Photographer: Chris Ratcliffe/Bloomberg

U.K. Prime Minister Theresa May told rebels in her own Conservative Party not to “obstruct” the British people’s desire to leave the European Union as she sought parliamentary backing to trigger Brexit negotiations.

The premier is under pressure from some Conservative members of Parliament to give ground on two key issues: guaranteeing EU citizens can stay in Britain after Brexit, and promising lawmakers a binding vote on the final divorce deal before it is too late for it to be changed.

Read about why Brexit’s detour through Parliament may weaken May’s hand

May told lawmakers she is determined to get on with delivering the withdrawal from the bloc that British people voted for last June, urging colleagues not to hold up the draft Brexit law currently passing through Parliament.

“The message is clear to all: this House has spoken and now is not the time to obstruct the democratically expressed wishes of the British people,” May said as she updated Parliament on last week’s informal EU summit in Malta. “It is time to get on with leaving the European Union and building an independent, self-governing, global Britain."

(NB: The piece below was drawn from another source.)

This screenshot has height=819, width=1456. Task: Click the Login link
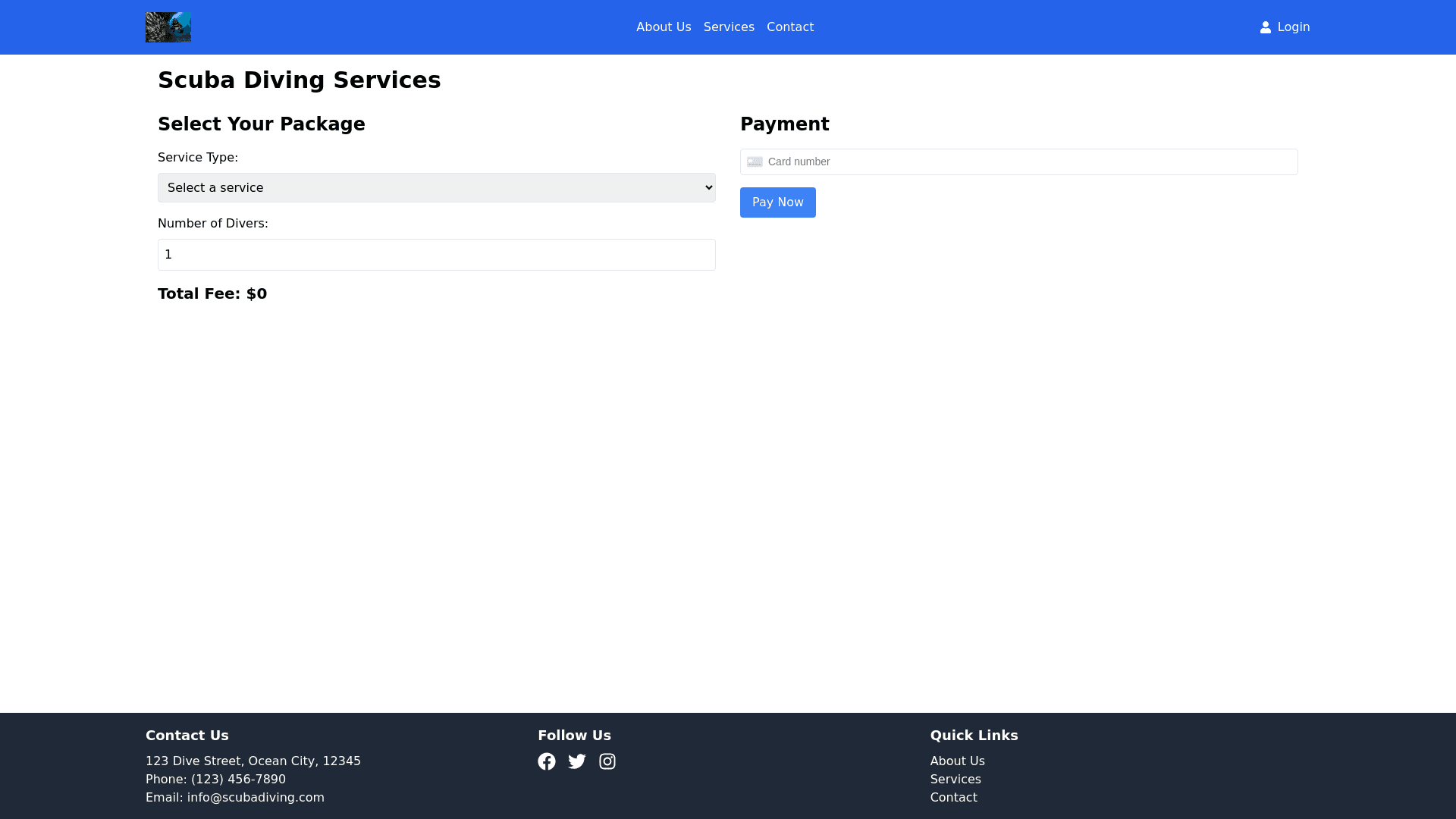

Read here for an overview of May’s interactions with EU colleagues in Malta.

May is facing a revolt from pro-European lawmakers as she seeks their support for legislation that would give her the power to initiate the start of Britain’s exit from the EU. She was forced to introduce the emergency bill after Supreme Court judges in London ordered her to seek approval from Parliament before triggering Article 50 of the EU treaty, the formal legal mechanism for leaving.

Some Tories are threatening to support amendments to the bill because they want May to make a unilateral promise to EU citizens living in the U.K. that they can stay in the country after Brexit and she was repeatedly asked about the issue in the House of Commons on Monday.

May rejected a one-sided offer, saying it would be wrong to act without first receiving a reciprocal promise that British ex patriots’ rights would also be guaranteed by other EU countries.

“I have every confidence that we’ll be able to address this issue early in negotiations,” she told the House of Commons. “It’s article 50 that will trigger our ability to discuss this matter.”

Standing Firm

Some of May’s critics, including former ministers, also want her to promise Parliament a meaningful vote on the final Brexit deal she reaches in Brussels before it is too late to be changed. She showed no signs of being willing to make concessions on this issue either.

A series of Conservatives stood up to question May on the issue of residency rights for EU citizens but she stuck to her line: no deal for European migrants unless British expats are given the same promise. 

Tory Alberto Costa said his family members were EU citizens living in the U.K.

“I am putting my entire trust in the Prime Minister to honor this promise,” Costa said. “Getting an early agreement will be in my opinion a decisive marker of her negotiating skills and leadership qualities as our prime minister.’’

Heidi Allen, another Conservative, urged May to rethink her approach if she could not get the early deal on reciprocal rights that she wants from the EU. The premier insisted that she would succeed.